La Justicia abrió un expediente paralelo para investigar una pintada intimidatoria en el frente de la vivienda de la pareja umbanda detenida, acusada de abusar sexualmente de dos niñas en Santiago del Estero.
La Justicia de Santiago del Estero abrió un expediente paralelo a la causa principal por presuntos abusos sexuales a dos niñas, para investigar amenazas directas contra el sospechoso y sus padres, miembros del culto umbanda. Se trata de una pintada en el frente del domicilio familiar, ubicado en el barrio Juan Díaz de Solís Ampliación de esta capital.
La leyenda intimidatoria fue descubierta cuatro días después de las detenciones. Se encuentra justo en la puerta de entrada a un garaje y advierte: “Se van por las buenas o por las malas”. La amenaza apareció luego de que trascendiera la noticia de la detención de la pareja umbanda y su hijo de 16 años, imputados por vejámenes contra dos menores.
El pasado martes 21 de abril, la Justicia ordenó el allanamiento de la vivienda en cuestión y procedió a la detención del matrimonio y del adolescente. La hipótesis fiscal, sostenida por evidencias recolectadas, sugiere la existencia de numerosos videos que registrarían los abusos por parte del adolescente hacia las dos niñas.
Mientras la Justicia intenta identificar a los autores de las amenazas, la investigación principal sigue su curso. Trascendió que el próximo martes será una jornada clave, ya que está programada la realización de la Cámara Gesell para escuchar el testimonio de las dos niñas víctimas. De esta instancia participarán las fiscales de la causa, los abogados defensores de la familia, Ricardo Luna y José Ramón Freytes, y se prevé la posible incorporación al proceso de abogados querellantes en representación de las menores.
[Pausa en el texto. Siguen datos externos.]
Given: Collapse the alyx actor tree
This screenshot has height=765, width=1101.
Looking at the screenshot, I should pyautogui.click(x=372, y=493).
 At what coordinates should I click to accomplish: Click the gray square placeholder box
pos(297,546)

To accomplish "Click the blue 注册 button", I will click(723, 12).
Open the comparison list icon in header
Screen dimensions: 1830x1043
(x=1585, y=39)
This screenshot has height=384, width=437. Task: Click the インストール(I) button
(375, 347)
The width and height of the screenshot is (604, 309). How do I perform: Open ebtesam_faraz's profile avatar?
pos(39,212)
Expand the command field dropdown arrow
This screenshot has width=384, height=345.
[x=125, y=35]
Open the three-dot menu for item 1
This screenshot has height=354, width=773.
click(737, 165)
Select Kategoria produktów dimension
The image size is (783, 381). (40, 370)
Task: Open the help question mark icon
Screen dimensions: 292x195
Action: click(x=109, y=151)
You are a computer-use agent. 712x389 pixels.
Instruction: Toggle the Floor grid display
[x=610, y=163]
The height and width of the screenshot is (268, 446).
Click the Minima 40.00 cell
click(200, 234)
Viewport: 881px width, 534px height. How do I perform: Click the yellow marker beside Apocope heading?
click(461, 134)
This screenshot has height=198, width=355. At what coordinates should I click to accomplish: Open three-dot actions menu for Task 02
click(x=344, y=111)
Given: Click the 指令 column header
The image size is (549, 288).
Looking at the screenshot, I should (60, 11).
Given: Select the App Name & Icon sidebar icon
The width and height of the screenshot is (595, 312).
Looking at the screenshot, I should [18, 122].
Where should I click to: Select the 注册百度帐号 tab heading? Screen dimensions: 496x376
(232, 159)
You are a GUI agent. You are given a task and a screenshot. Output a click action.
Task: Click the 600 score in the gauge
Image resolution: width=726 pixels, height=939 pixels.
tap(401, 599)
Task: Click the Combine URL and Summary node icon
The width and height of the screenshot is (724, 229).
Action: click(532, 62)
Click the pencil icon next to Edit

Fuentes cercanas a la defensa indicaron que no descartan solicitar formalmente asistencia psicológica urgente para el joven, dado que habría presentado indicios de un cuadro de depresión e intentos de autolesión. Los rumores apuntan a que la defensa podría requerir la internación del adolescente en un centro de salud mental para su resguardo y tratamiento.
Por último, los peritos informáticos analizan el contenido del teléfono celular incautado a los padres. La sospecha de la fiscalía es que ese dispositivo habría sido utilizado para grabar los presuntos vejámenes a los que fueron sometidas las dos menores.